Work required: Copy every line of the listing below word for word, with nothing changed.

Rows of pointing data:
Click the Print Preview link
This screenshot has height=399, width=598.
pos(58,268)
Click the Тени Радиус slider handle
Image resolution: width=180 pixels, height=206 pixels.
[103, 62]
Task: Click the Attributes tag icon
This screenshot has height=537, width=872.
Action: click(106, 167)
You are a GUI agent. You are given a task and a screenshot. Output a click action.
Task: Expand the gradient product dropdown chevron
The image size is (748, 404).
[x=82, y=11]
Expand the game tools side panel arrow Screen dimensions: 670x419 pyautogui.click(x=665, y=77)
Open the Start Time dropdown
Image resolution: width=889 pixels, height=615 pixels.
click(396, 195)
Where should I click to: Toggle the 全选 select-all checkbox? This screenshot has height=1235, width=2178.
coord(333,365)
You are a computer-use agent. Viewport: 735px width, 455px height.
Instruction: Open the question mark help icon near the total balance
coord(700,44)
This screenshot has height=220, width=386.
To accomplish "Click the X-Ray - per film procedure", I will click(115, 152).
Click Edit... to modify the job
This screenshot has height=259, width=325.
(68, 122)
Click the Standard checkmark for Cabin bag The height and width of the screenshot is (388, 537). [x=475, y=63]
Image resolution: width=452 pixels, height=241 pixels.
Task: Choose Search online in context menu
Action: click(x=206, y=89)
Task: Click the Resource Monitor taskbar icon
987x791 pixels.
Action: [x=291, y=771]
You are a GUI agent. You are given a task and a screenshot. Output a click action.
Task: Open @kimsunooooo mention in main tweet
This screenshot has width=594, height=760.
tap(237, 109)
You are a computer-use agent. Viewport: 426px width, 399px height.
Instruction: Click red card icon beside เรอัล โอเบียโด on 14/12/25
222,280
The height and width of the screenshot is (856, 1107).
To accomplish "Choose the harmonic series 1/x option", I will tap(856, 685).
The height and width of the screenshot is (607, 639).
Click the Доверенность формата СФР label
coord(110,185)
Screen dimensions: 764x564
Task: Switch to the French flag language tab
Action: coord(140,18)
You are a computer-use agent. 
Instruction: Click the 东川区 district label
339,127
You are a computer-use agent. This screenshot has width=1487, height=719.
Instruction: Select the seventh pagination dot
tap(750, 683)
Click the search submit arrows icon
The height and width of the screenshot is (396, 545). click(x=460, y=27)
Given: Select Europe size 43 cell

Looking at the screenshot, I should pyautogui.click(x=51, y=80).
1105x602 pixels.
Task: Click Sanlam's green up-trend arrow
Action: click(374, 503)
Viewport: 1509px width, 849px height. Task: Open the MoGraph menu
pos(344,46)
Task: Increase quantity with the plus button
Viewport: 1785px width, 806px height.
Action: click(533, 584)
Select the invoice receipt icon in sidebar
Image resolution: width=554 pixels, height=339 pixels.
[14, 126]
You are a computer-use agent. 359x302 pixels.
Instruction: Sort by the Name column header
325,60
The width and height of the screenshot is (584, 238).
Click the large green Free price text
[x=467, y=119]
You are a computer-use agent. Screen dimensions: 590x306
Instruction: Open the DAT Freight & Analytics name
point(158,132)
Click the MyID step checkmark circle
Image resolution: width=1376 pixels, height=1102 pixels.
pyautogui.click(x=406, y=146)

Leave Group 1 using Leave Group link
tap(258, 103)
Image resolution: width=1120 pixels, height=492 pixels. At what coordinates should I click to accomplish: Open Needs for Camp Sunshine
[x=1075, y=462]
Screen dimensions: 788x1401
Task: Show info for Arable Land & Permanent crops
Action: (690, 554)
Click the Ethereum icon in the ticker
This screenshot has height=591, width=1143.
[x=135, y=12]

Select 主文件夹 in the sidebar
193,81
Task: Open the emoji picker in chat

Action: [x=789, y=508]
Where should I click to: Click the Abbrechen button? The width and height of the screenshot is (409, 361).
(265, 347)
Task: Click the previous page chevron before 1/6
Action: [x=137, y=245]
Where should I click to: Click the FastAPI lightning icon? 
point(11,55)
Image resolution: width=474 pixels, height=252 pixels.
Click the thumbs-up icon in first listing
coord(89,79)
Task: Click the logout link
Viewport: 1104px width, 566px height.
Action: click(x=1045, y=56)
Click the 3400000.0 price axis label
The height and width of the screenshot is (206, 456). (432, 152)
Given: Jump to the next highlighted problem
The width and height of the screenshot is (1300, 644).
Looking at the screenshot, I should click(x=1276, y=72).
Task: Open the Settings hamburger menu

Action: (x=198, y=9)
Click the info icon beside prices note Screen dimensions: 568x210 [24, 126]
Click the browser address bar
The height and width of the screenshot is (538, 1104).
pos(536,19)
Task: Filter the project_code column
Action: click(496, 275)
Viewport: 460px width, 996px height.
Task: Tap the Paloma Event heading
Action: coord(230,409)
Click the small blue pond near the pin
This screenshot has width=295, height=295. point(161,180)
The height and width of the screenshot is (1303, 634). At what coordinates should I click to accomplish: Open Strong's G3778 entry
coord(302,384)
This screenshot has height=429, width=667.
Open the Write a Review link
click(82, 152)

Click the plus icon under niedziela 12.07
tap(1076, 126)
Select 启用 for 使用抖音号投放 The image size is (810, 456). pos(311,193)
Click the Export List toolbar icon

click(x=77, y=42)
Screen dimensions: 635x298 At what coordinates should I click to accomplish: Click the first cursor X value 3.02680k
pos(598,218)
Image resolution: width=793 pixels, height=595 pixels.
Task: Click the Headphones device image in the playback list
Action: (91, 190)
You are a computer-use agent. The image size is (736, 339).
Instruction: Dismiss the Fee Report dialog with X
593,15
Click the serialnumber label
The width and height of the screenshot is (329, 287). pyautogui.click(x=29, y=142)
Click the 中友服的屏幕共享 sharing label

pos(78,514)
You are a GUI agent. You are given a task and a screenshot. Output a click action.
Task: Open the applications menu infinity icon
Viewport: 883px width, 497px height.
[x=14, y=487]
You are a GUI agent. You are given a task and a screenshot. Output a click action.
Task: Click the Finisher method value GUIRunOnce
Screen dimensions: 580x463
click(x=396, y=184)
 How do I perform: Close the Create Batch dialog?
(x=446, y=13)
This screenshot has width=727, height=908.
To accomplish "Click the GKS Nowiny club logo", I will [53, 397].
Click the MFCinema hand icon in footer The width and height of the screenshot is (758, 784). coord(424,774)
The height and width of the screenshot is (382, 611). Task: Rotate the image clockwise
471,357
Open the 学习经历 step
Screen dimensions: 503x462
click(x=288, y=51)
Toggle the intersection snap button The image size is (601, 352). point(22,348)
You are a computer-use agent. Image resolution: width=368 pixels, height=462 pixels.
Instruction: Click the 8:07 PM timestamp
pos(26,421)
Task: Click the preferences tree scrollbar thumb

Result of this task:
Click the Print Preview link
This screenshot has height=399, width=598.
pos(58,268)
Click the Тени Радиус slider handle
Image resolution: width=180 pixels, height=206 pixels.
[103, 62]
Task: Click the Attributes tag icon
This screenshot has height=537, width=872.
Action: click(106, 167)
You are a GUI agent. You are given a task and a screenshot. Output a click action.
Task: Expand the gradient product dropdown chevron
The image size is (748, 404).
[x=82, y=11]
Expand the game tools side panel arrow Screen dimensions: 670x419 pyautogui.click(x=665, y=77)
Open the Start Time dropdown
Image resolution: width=889 pixels, height=615 pixels.
click(396, 195)
Where should I click to: Toggle the 全选 select-all checkbox? This screenshot has height=1235, width=2178.
coord(333,365)
You are a computer-use agent. Viewport: 735px width, 455px height.
Instruction: Open the question mark help icon near the total balance
coord(700,44)
This screenshot has height=220, width=386.
To accomplish "Click the X-Ray - per film procedure", I will click(115, 152).
Click Edit... to modify the job
This screenshot has height=259, width=325.
(68, 122)
Click the Standard checkmark for Cabin bag The height and width of the screenshot is (388, 537). [x=475, y=63]
Image resolution: width=452 pixels, height=241 pixels.
Task: Choose Search online in context menu
Action: click(x=206, y=89)
Task: Click the Resource Monitor taskbar icon
987x791 pixels.
Action: [x=291, y=771]
You are a GUI agent. You are given a task and a screenshot. Output a click action.
Task: Open @kimsunooooo mention in main tweet
This screenshot has width=594, height=760.
tap(237, 109)
You are a computer-use agent. Viewport: 426px width, 399px height.
Instruction: Click red card icon beside เรอัล โอเบียโด on 14/12/25
222,280
The height and width of the screenshot is (856, 1107).
To accomplish "Choose the harmonic series 1/x option", I will tap(856, 685).
The height and width of the screenshot is (607, 639).
Click the Доверенность формата СФР label
coord(110,185)
Screen dimensions: 764x564
Task: Switch to the French flag language tab
Action: coord(140,18)
You are a computer-use agent. 
Instruction: Click the 东川区 district label
339,127
You are a computer-use agent. This screenshot has width=1487, height=719.
Instruction: Select the seventh pagination dot
tap(750, 683)
Click the search submit arrows icon
The height and width of the screenshot is (396, 545). click(x=460, y=27)
Given: Select Europe size 43 cell

Looking at the screenshot, I should pyautogui.click(x=51, y=80).
1105x602 pixels.
Task: Click Sanlam's green up-trend arrow
Action: click(374, 503)
Viewport: 1509px width, 849px height. Task: Open the MoGraph menu
pos(344,46)
Task: Increase quantity with the plus button
Viewport: 1785px width, 806px height.
Action: click(533, 584)
Select the invoice receipt icon in sidebar
Image resolution: width=554 pixels, height=339 pixels.
[14, 126]
You are a computer-use agent. 359x302 pixels.
Instruction: Sort by the Name column header
325,60
The width and height of the screenshot is (584, 238).
Click the large green Free price text
[x=467, y=119]
You are a computer-use agent. Screen dimensions: 590x306
Instruction: Open the DAT Freight & Analytics name
point(158,132)
Click the MyID step checkmark circle
Image resolution: width=1376 pixels, height=1102 pixels.
pyautogui.click(x=406, y=146)

Leave Group 1 using Leave Group link
tap(258, 103)
Image resolution: width=1120 pixels, height=492 pixels. At what coordinates should I click to accomplish: Open Needs for Camp Sunshine
[x=1075, y=462]
Screen dimensions: 788x1401
Task: Show info for Arable Land & Permanent crops
Action: (690, 554)
Click the Ethereum icon in the ticker
This screenshot has height=591, width=1143.
[x=135, y=12]

Select 主文件夹 in the sidebar
193,81
Task: Open the emoji picker in chat

Action: [x=789, y=508]
Where should I click to: Click the Abbrechen button? The width and height of the screenshot is (409, 361).
(265, 347)
Task: Click the previous page chevron before 1/6
Action: [x=137, y=245]
Where should I click to: Click the FastAPI lightning icon? 
point(11,55)
Image resolution: width=474 pixels, height=252 pixels.
Click the thumbs-up icon in first listing
coord(89,79)
Task: Click the logout link
Viewport: 1104px width, 566px height.
Action: click(x=1045, y=56)
Click the 3400000.0 price axis label
The height and width of the screenshot is (206, 456). (432, 152)
Given: Jump to the next highlighted problem
The width and height of the screenshot is (1300, 644).
Looking at the screenshot, I should click(x=1276, y=72).
Task: Open the Settings hamburger menu

Action: (x=198, y=9)
Click the info icon beside prices note Screen dimensions: 568x210 [24, 126]
Click the browser address bar
The height and width of the screenshot is (538, 1104).
pos(536,19)
Task: Filter the project_code column
Action: click(496, 275)
Viewport: 460px width, 996px height.
Task: Tap the Paloma Event heading
Action: coord(230,409)
Click the small blue pond near the pin
This screenshot has width=295, height=295. point(161,180)
The height and width of the screenshot is (1303, 634). At what coordinates should I click to accomplish: Open Strong's G3778 entry
coord(302,384)
This screenshot has height=429, width=667.
Open the Write a Review link
click(82, 152)

Click the plus icon under niedziela 12.07
tap(1076, 126)
Select 启用 for 使用抖音号投放 The image size is (810, 456). pos(311,193)
Click the Export List toolbar icon

click(x=77, y=42)
Screen dimensions: 635x298 At what coordinates should I click to accomplish: Click the first cursor X value 3.02680k
pos(598,218)
Image resolution: width=793 pixels, height=595 pixels.
Task: Click the Headphones device image in the playback list
Action: (91, 190)
You are a computer-use agent. The image size is (736, 339).
Instruction: Dismiss the Fee Report dialog with X
593,15
Click the serialnumber label
The width and height of the screenshot is (329, 287). pyautogui.click(x=29, y=142)
Click the 中友服的屏幕共享 sharing label

pos(78,514)
You are a GUI agent. You are given a task and a screenshot. Output a click action.
Task: Open the applications menu infinity icon
Viewport: 883px width, 497px height.
[x=14, y=487]
You are a GUI agent. You are given a task and a screenshot. Output a click action.
Task: Click the Finisher method value GUIRunOnce
Screen dimensions: 580x463
click(x=396, y=184)
 How do I perform: Close the Create Batch dialog?
(x=446, y=13)
This screenshot has width=727, height=908.
To accomplish "Click the GKS Nowiny club logo", I will [53, 397].
Click the MFCinema hand icon in footer The width and height of the screenshot is (758, 784). coord(424,774)
The height and width of the screenshot is (382, 611). Task: Rotate the image clockwise
471,357
Open the 学习经历 step
Screen dimensions: 503x462
click(x=288, y=51)
Toggle the intersection snap button The image size is (601, 352). point(22,348)
You are a computer-use agent. Image resolution: width=368 pixels, height=462 pixels.
Instruction: Click the 8:07 PM timestamp
pos(26,421)
Task: Click the preferences tree scrollbar thumb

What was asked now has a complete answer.